> [EXERCISE]
When you reach the line in the data below that contains "Given: Open the red downloads link", please start repeating lines exactly, and stop after the line that contains "The width and", repeating nothing else.

> [INPUT FOR THIS TASK]
>>

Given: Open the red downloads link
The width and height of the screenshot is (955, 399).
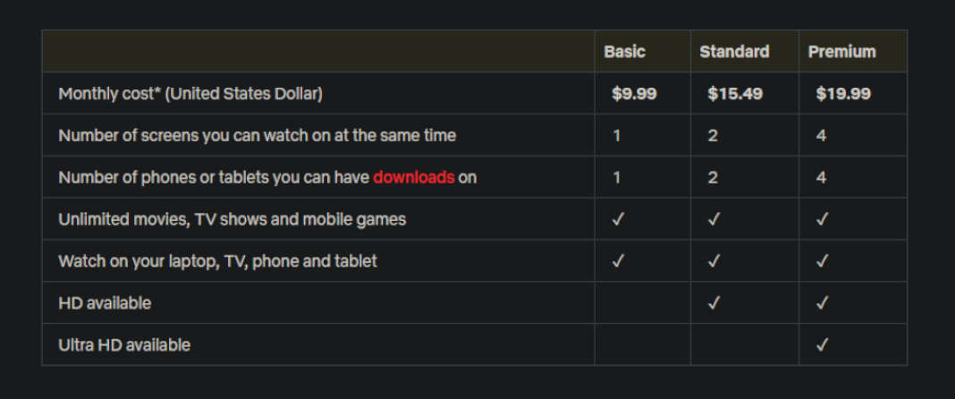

<<
>>

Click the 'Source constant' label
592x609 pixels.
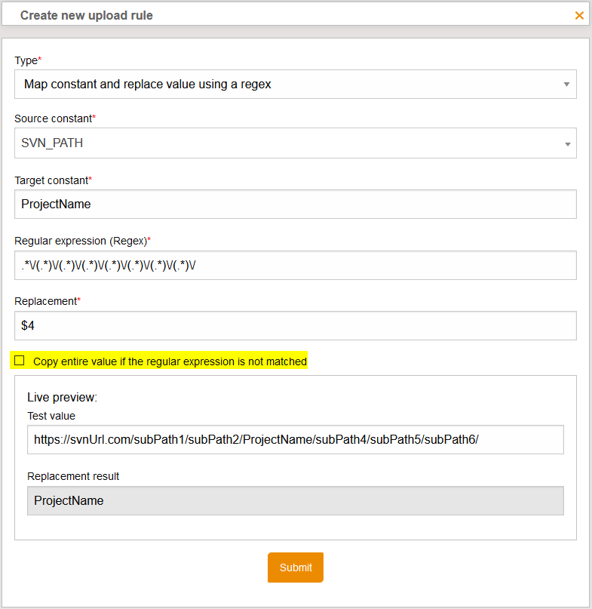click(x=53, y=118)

<<

> [ANSWER SECTION]
Given: Open the red downloads link
The width and height of the screenshot is (955, 399).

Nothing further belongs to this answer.